Distinguishing Good Algorithms from Bad Algorithms

  • Criteria for Evaluation

    • a) By quality of solution

    • b) By speed

    • c) By memory consumption

    • d) By interpretability

Exhaustive Search & Problem Solving (Page 28)

  • Finite Problems

    • All real problems are theoretically finite.

    • Can be solved by exhaustive search over all combinations.

  • Example Problem: Finding the closest pair of points on a plane.

    • Algorithm: Compute the distance between all pairs of points.

Measuring Running Time (Page 29)

  • Running Time as a Characteristic

    • The main characteristic used to evaluate algorithms is running time or time complexity.

  • Factors Affecting Running Time:

    • Depends on:

      • CPU architecture and power

      • Input size

      • Input structure

Units of Measuring Running Time (Page 30)

  • Elementary Operations:

    1. Function calls

    2. Logical operations (AND, OR, comparison)

    3. Arithmetic operations (+, -, *, /)

    4. Assignment operations (e.g., x = 5)

    5. Accessing array elements by index (e.g., a[i])

Definition of Running Time (Page 31)

  • Running time for input X is the number of elementary operations performed while processing X.

Example: Sum of Elements in an Array (Pages 32-33)

  • Input: X = [2, 3, 1, 4, 2]

    • Initial sum = 0

    • Algorithm:

      1. For i = 1 to n, sum = sum + X[i]

  • Output: 12

  • Count of Elementary Operations:

    • Assignments: 2

    • Additions: 5

    • Accesses: 5

    • Comparisons: 5

    • Total Running Time: 27 operations.

Finding a Number in an Array (Pages 34-38)

  • Input: X = [2, 3, 1, 4, 2], m = 4

    • Algorithm:

      1. For i = 1 to n, if a[i] = m, return true; return false.

  • Running Time Calculation: 1 + 4(4) + 1 = 18

  • In worst-case if not found: Running time is calculated as 1 + 4n + 1.

Time Complexity (Page 35)

  • Definition: Time complexity T_A(n) is the measure of running time of algorithm A on inputs of size n.

  • Types of Measures:

    • Worst-case (standard)

    • Average-case (sometimes)

    • Best-case (never)

Asymptotic Notation (Pages 39-43)

  • Ignoring Machine Dependent Constants:

    • Use of e-notation and O-notation.

  • O-notation: A function f is O(g) if there exists a constant C > 0 such that f(n) ≤ Cf(n) for sufficiently large n.
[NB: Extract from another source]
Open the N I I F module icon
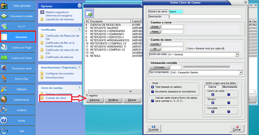This screenshot has height=135, width=259. click(x=4, y=26)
    • Interpretation: f grows no faster than g.

  • Θ-notation: A function f is Θ(g) if there exist constants C1, C2 > 0 such that C1g(n) ≤ f(n) ≤ C2g(n).

Example: Finding m in Array (Page 44)

  • Input: X = [2, 3, 1, 4, 2], m = 4

    • Running time: 1 + 4n + 1 = O(n).

Input Size and Complexity (Pages 45-46)

  • Input Size Definition: Amount of memory occupied by input with reasonable encoding.

    • Example: 13 = (1101) is reasonable; 13 = (1111111111111) is unreasonable.

  • Common Time Complexities:

    • O(1): constant-time algorithm

    • O(n): linear

    • O(n^k): polynomial

    • O(k^n): exponential

    • Comparisons of complexities: O(n log n) < O(n^2) < O(n^3)

Importance of Algorithm Efficiency (Page 47-48)

  • Comparison of algorithm performance on different processor generations.

    • Example for 1 million inputs on Intel Pentium III vs. Intel Core i5.

  • Green Computing:

    • Emphasis on faster algorithms leading to fewer computations and reduced energy consumption.